When the Trailer Stopped on the Mountain: What My ADHD Brain Taught Me
- Megs Crawford

- Aug 5
- 4 min read

I have not shared a ton about where my husband and I are right now because I am enjoying the peace and the calm.
AND I have to share this story.
Trailer at what felt like the top of the world
Since we sold most of our belongings, we are towing the ones we decided to keep with us on the back of our vehicle. As two ADHD humans who want nothing to do with knowing how to tow something, we got pretty darn used to it pretty fast as we embarked on this trip.
We are staying at an airbnb for about a month right now as we are making our way to our final landing place in the North East. One thing we didn't notice is that it’s located at the top of a mountain. I may have read the words, but I did not fully register what that meant.
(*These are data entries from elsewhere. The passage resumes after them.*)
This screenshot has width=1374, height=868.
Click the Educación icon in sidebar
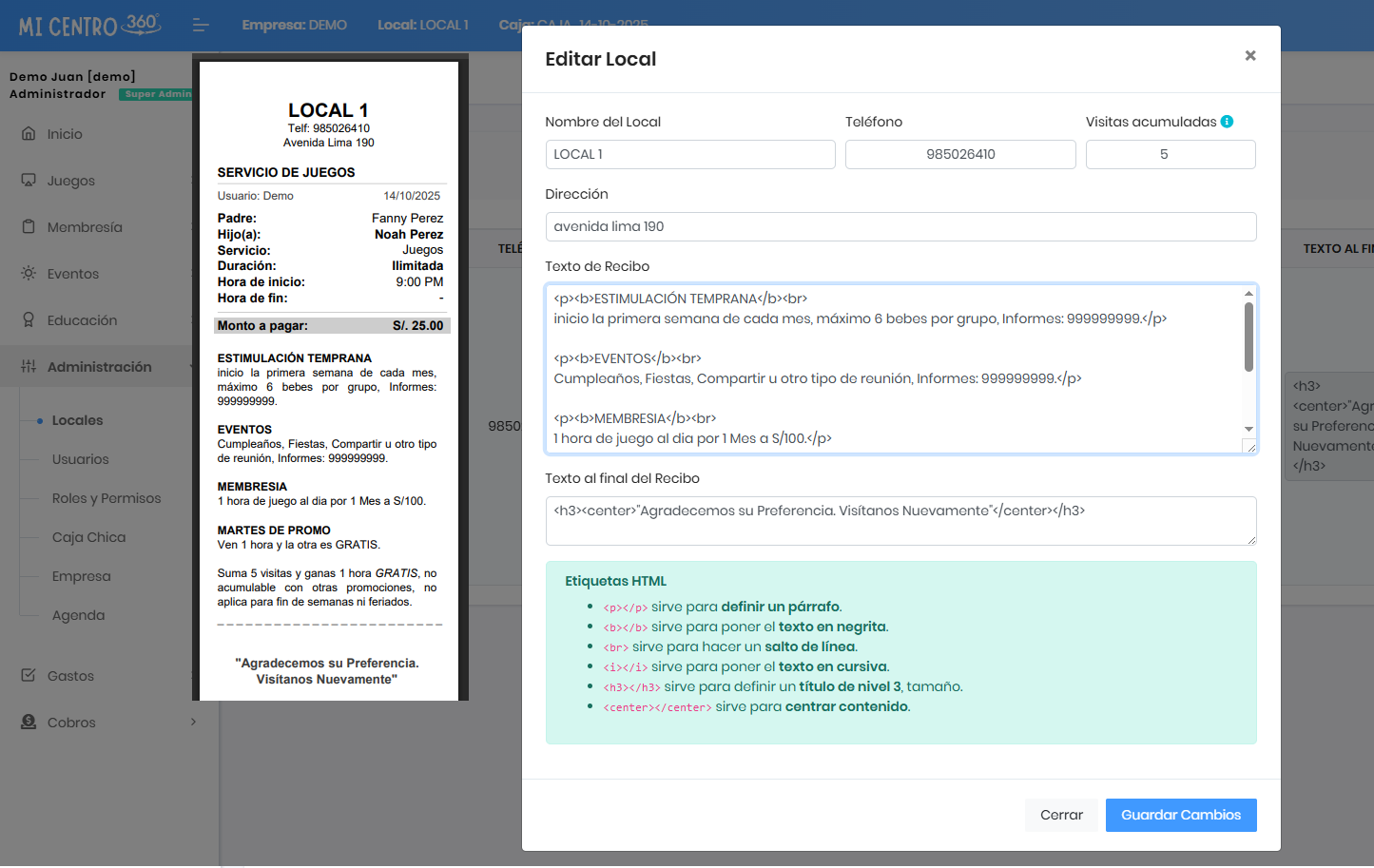coord(29,320)
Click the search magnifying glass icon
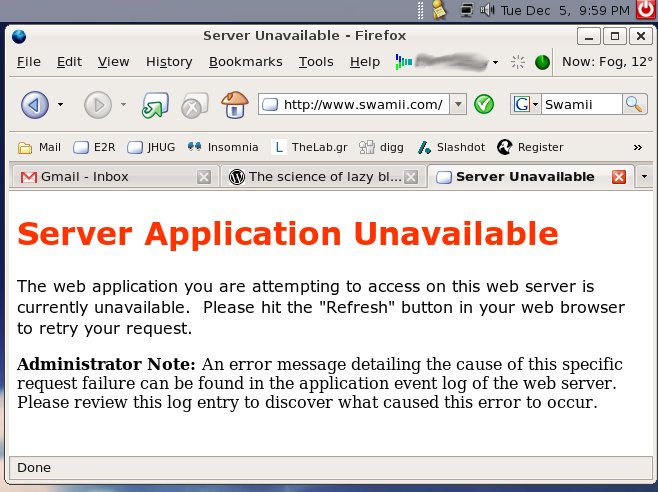The width and height of the screenshot is (658, 492). 634,104
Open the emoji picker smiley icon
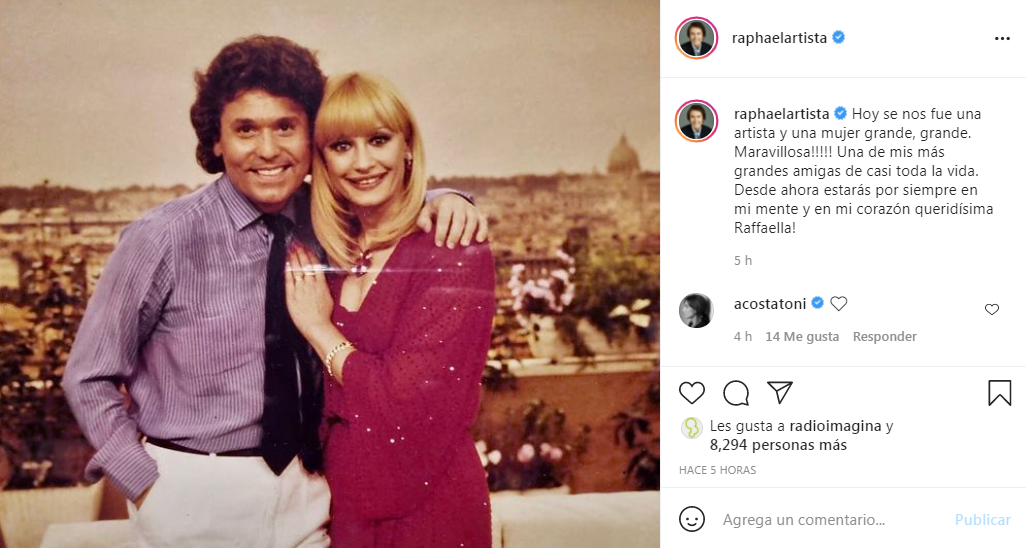Screen dimensions: 1026x548 pos(692,519)
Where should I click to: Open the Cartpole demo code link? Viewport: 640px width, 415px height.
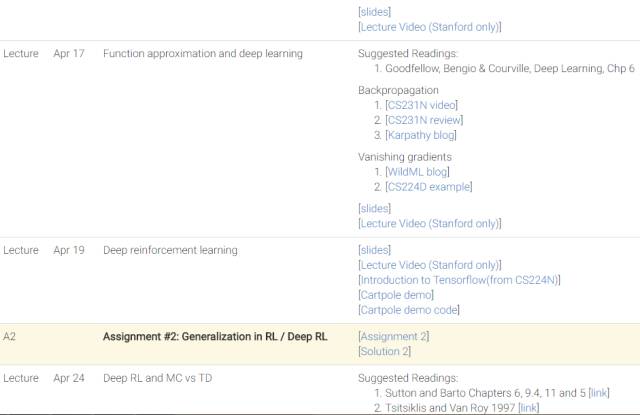point(410,310)
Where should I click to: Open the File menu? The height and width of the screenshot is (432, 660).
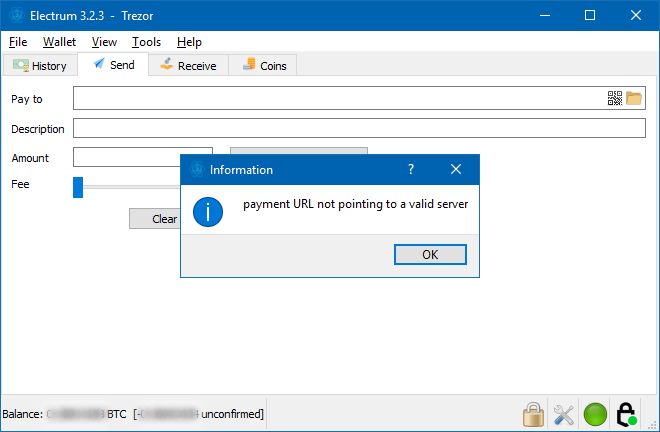[x=18, y=42]
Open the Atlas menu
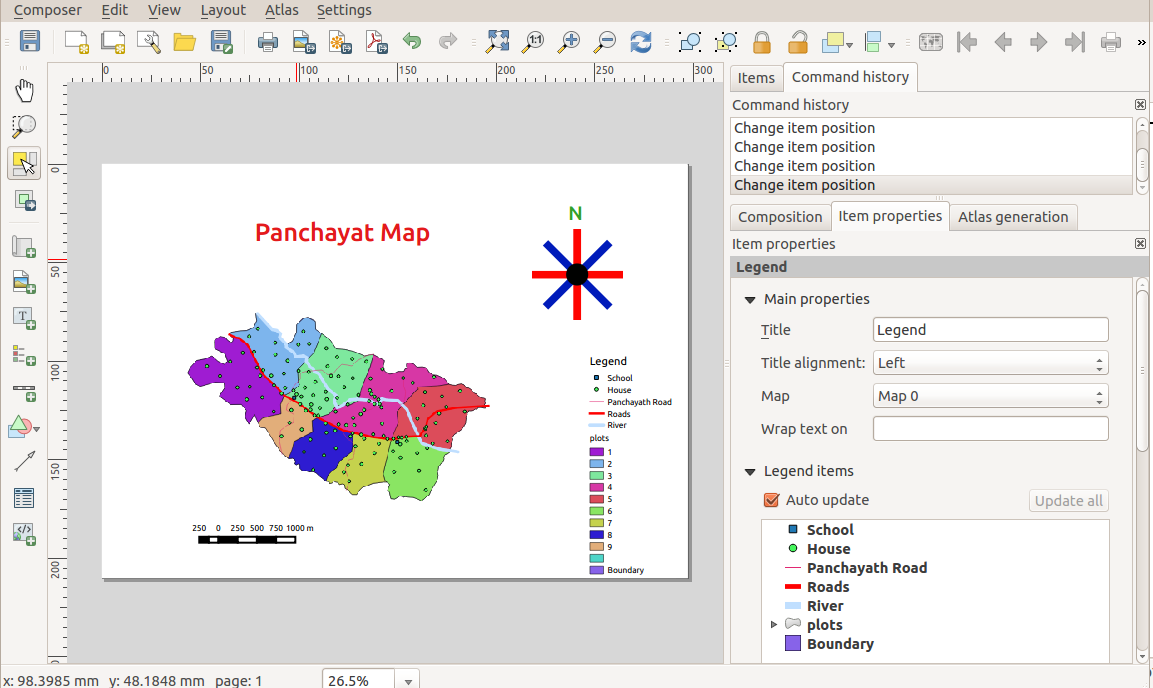Viewport: 1153px width, 688px height. [x=281, y=10]
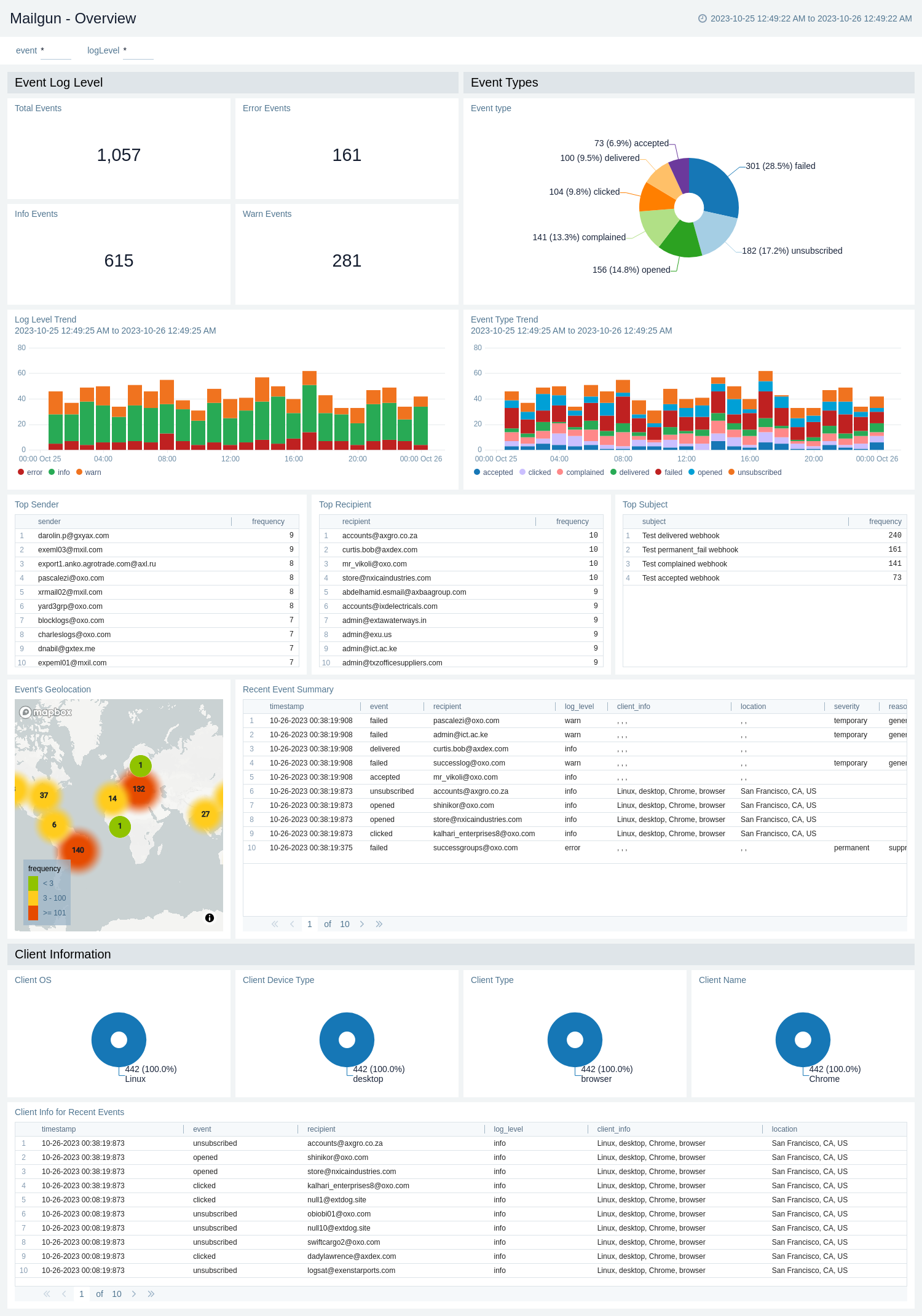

We are coming from the Rocky Mountains and we have driven some scary-looking passes, we did not expect anything from the mountain ranges on the East Coast.
When the little car that could...just couldn't
As we drove up the windy roads that paved our path forward, we noticed the grade getting steeper and steeper. The roads were framed with lush green vines and landscapes that were droolworthy, but with each and every turn, our use of the word “shit” became more frequent.
Side note: This was a great opportunity to help the girls understand the context within which we were using that word. As they informed us, we shouldn’t be saying that.
After miles of driving and about 4 minutes from our destination, we hit the highest grade yet and the car stopped. My husband panicked and looked at me saying, “It won’t move forward”.
Shaking hands & a brain built for pressure
I looked to the left and saw the scenery beyond. We were sitting on the side of a mountain with no guard rails, no place to go, a trailer full of our stuff, and a car that was done moving forward.
I remember looking down at my hands and they were visibly shaking. I looked at my husband and there was fear in his eyes, all while I was reassuring the girls in the back that there’s nothing mommy and daddy can’t do.
I wanted to run. I wanted to put a pin in this and deal with it later. That darn nervous system was trying to dictate my moves again.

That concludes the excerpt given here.